Hüte dich nur und bewahre deine Seele gut, dass du nicht vergisst, was deine Augen gesehen haben. 5. Mose 4,9
Die lange Wanderung durch die Wüste ist zu Ende. Mose hat das Volk all die Jahre geführt bis hierher in das Gebiet östlich des Jordan. Aber Mose wird nicht mit in das verheissene Land ziehen, wie auch all jene nicht, die mit ihm damals aus Ägypten aufgebrochen waren. Sie, die die Gottesbegegnung am Horeb leibhaftig erlebt haben (2. Mose 19,17 ff.), sind nicht mehr. Hier stehen jetzt die Nachgeborenen, die neue Generation, die Hoffnungsträger:innen, die die Zukunft des Volkes bilden. An sie richtet Mose eindringlich seine letzte Rede und mahnt: «Hüte dich nur und bewahre deine Seele gut, dass du nicht vergisst, was deine Augen gesehen haben, und dass es nicht aus deinem Herzen kommt dein ganzes Leben lang.»

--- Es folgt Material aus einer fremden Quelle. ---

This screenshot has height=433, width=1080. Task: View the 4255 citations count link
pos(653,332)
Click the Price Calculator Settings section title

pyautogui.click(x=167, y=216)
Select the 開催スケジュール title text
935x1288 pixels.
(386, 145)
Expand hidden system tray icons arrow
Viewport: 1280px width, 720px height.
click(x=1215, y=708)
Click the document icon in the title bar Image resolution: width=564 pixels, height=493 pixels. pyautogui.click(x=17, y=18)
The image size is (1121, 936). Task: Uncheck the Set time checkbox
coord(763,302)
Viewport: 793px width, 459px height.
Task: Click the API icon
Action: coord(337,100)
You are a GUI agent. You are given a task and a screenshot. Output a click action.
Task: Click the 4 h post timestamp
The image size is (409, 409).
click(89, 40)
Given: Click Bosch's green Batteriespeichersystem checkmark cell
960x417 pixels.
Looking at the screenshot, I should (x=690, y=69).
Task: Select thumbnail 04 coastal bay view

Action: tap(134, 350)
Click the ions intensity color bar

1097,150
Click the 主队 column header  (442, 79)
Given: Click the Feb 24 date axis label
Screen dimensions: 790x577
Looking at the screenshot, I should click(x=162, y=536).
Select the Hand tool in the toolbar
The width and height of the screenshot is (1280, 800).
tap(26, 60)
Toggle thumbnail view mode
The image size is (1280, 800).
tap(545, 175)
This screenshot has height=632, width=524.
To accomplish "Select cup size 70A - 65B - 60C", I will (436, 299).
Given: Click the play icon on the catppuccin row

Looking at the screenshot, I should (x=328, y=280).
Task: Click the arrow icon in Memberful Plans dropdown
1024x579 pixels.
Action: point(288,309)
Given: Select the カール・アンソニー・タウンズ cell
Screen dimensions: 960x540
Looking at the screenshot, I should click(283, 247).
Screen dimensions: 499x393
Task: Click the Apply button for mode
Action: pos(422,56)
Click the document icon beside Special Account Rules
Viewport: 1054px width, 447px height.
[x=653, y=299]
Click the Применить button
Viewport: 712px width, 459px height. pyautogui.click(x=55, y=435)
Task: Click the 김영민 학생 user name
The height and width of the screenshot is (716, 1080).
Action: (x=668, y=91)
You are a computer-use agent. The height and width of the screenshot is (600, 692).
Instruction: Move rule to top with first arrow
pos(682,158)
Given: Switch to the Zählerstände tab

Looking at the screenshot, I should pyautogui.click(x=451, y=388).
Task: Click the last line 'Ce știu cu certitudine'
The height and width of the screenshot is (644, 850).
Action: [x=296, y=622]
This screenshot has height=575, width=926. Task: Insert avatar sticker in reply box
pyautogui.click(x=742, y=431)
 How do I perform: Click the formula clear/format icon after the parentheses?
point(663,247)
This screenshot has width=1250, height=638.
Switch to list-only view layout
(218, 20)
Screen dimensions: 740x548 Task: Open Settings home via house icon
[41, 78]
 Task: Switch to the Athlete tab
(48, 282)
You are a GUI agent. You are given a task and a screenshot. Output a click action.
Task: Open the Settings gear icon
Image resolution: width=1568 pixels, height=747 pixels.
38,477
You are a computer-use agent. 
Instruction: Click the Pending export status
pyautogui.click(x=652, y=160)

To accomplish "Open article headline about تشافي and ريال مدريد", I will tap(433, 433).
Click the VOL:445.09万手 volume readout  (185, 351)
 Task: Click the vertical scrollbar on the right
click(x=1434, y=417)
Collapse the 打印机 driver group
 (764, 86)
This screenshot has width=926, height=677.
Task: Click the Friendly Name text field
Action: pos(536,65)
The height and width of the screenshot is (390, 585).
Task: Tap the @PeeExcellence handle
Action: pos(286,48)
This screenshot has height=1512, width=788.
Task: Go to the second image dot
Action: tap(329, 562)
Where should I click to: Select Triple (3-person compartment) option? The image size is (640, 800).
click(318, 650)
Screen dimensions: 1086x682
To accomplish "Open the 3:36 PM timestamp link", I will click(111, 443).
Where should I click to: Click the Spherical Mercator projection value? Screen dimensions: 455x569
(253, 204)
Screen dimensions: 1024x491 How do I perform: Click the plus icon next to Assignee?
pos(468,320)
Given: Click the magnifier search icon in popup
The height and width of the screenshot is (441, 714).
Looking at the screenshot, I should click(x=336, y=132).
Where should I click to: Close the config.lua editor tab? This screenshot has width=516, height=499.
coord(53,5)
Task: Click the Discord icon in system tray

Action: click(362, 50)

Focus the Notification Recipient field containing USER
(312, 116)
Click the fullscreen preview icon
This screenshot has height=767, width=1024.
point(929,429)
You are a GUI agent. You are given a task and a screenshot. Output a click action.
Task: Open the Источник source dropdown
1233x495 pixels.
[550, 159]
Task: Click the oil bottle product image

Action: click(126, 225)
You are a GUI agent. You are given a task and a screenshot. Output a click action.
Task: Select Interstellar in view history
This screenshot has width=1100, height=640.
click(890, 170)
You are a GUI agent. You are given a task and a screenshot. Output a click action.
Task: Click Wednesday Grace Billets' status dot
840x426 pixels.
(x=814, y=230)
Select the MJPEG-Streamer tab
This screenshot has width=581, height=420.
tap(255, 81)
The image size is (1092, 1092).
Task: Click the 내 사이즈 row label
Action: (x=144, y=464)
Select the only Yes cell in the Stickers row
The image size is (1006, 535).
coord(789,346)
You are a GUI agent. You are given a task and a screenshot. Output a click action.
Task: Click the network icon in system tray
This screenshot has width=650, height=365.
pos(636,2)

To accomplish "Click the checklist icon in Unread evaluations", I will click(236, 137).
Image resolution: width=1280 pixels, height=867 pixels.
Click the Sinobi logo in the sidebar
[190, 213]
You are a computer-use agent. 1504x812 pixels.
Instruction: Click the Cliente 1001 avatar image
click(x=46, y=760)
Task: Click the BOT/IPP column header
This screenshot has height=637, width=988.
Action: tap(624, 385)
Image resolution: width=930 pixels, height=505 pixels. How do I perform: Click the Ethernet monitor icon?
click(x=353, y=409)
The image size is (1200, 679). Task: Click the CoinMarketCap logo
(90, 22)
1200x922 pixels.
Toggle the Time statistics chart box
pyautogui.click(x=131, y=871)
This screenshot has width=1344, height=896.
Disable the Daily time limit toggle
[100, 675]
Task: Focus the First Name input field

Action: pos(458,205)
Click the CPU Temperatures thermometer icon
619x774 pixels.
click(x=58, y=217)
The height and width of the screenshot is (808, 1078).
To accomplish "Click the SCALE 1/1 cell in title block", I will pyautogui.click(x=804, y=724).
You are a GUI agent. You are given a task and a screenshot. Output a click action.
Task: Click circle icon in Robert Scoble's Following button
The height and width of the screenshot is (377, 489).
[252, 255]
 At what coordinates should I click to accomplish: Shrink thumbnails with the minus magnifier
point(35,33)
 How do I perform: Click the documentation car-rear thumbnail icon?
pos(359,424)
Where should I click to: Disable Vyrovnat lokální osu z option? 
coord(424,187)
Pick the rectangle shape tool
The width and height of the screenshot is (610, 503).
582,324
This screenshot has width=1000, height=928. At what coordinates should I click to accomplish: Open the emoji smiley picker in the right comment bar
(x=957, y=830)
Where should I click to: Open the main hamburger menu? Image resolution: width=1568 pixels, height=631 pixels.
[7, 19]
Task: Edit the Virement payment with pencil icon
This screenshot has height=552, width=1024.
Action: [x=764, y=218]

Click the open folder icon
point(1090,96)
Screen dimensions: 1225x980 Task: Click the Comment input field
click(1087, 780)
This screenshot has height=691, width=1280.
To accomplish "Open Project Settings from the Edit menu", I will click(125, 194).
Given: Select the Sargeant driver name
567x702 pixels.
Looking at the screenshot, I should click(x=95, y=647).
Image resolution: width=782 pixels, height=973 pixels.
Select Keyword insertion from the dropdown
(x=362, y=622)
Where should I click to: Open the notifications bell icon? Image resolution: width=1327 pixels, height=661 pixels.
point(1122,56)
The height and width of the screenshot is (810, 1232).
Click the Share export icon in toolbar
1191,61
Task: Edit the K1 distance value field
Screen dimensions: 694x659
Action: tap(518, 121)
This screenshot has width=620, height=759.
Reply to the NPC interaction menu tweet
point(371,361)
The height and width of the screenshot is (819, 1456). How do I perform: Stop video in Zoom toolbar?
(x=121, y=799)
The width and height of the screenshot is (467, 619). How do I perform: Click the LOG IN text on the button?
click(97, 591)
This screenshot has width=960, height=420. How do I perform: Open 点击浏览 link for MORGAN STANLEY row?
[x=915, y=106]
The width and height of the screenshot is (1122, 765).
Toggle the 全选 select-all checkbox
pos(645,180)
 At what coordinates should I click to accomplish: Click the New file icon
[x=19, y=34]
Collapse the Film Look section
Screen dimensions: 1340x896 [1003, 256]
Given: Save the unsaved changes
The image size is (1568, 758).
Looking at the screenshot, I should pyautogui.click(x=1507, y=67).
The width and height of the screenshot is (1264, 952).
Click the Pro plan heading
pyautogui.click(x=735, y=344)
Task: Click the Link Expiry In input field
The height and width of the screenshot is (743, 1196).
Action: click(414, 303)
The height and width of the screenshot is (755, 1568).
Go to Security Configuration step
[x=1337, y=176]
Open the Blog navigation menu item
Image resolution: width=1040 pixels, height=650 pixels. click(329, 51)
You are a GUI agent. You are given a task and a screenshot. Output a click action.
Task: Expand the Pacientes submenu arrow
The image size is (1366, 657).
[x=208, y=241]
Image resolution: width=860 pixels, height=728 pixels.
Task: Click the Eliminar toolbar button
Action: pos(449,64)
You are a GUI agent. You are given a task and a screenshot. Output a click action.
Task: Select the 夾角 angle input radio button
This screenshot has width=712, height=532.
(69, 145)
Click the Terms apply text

Augen und Herz haben im biblischen Verständnis eine enge Verbindung. «Sehen» in diesem Sinne ist, was das Herz berührt, den ganzen Menschen ergreift und angeht. Spannend finde ich, dass Mose die Sorge und Pflege der Gottesbeziehung, die aus der Gottesbegegnung erwachsen ist, jedem und jeder persönlich in die Verantwortung gibt:
«Bewahre deine Seele gut …!»
Ich frage mich: Wie bewahre ich meine Seele gut? Was von dem, was ich täglich sehe, lasse ich mir zu Herzen gehen? Was und wen nehme ich ins Gebet, ins Gespräch mit Gott? Im Nachdenken merke ich, dass es gut ist, mir darüber Rechenschaft abzulegen.